+++ Texto selecionado

Realizado em 1935, o filme foge da realidade européia de dificuldades econômicas, após a grande depressão. Nesse contexto, se o objetivo era produzir um musical, precisava-se criar o ambiente desejado, e foi assim que fizeram. O cenário é todo fictício e até mesmo a água do rio, recebeu corante para contrastar com o tom claro dos cenários. Dessa forma, a fotografia tem uma aparência pouco natural sendo perceptível a “falsa” Veneza, até mesmo pelos poucos recursos da época, mas acaba sendo interessante por reforçar o toque de fantasia que se adequa ao gênero musical.
As atuações são impagáveis. Fred Astaire é o dançarino Jerry e a moça por quem se apaixona é Dale, interpretada por Ginger Rogers. Os dois contracenam como de costume, com muito talento e uma química que faz a diferença na qualidade do filme. Além disso, oferecem um tom suave e divertido, que já é uma proposta da narrativa, mas é aperfeiçoada pela atuação dos dois. A sintonia entre eles é vista nos diálogos e nas coreografias, mas a melhor passagem para exemplificar o trabalho de Fred e Ginger juntos, é a cena no duo com a música “Isn’t a lovely Day” que, apesar de esteticamente mais simples que as outras, tem uma espontaneidade única e é lindíssima.

++++++
+++ Dados armazenados

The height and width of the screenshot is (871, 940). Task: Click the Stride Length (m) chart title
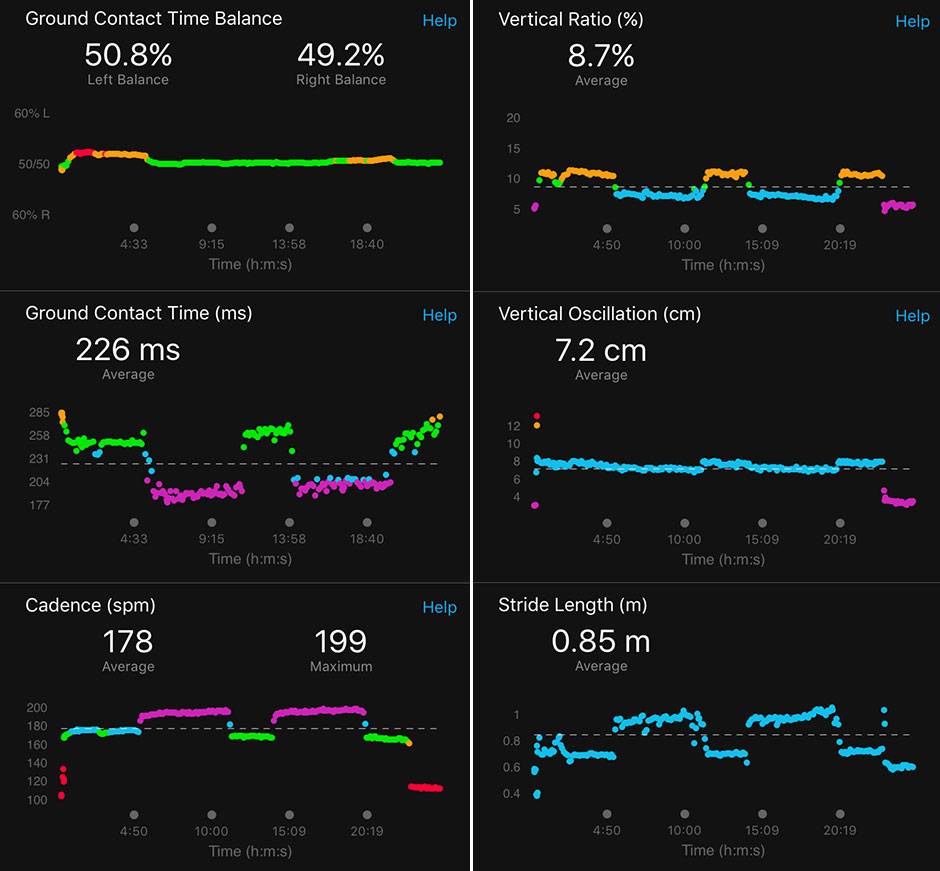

++++++

- [Faça o seguinte]
1 > No texto sobre o filme, para que a água do rio recebeu corante?
2 > Retome o texto sobre o filme e continue a escrita a partir do ponto em que ele termina.
O material não é necessário para resolver estas tarefas.

- [Respostas por tarefa]
1 > Para contrastar com o tom claro dos cenários.

2 >
A dança no filme já valida sua excelência por ser baseada na peça da Broadway, “The girl Who dared”. No entanto, além disso, as performances são acompanhadas por figurinos refinados como trajes de galã, comum por ser tratar de Fred Astaire, vestidos femininos glamorosos e até mesmo lindos acessórios, como os chapéus. Inclusive na narrativa é feita uma referência as belas roupas, pela personagem de Dale que usa as criações do estilista que vive com ela, Alberto Beddini. O figurino é idealizado por Hermes Pan e com certeza é um dos destaques do filme.
“O Picolino” de fato tem questões nada originais na narrativa e torna-se interessante e surpreendente pela qualidade estética, as coreografias e as músicas que apresenta. Além de cumprir a sua função parece ter algo a mais, o filme vai além por apresentar algo mágico, que envolve o espectador numa atmosfera doce e divertida e no final a única impressão é de encantamento.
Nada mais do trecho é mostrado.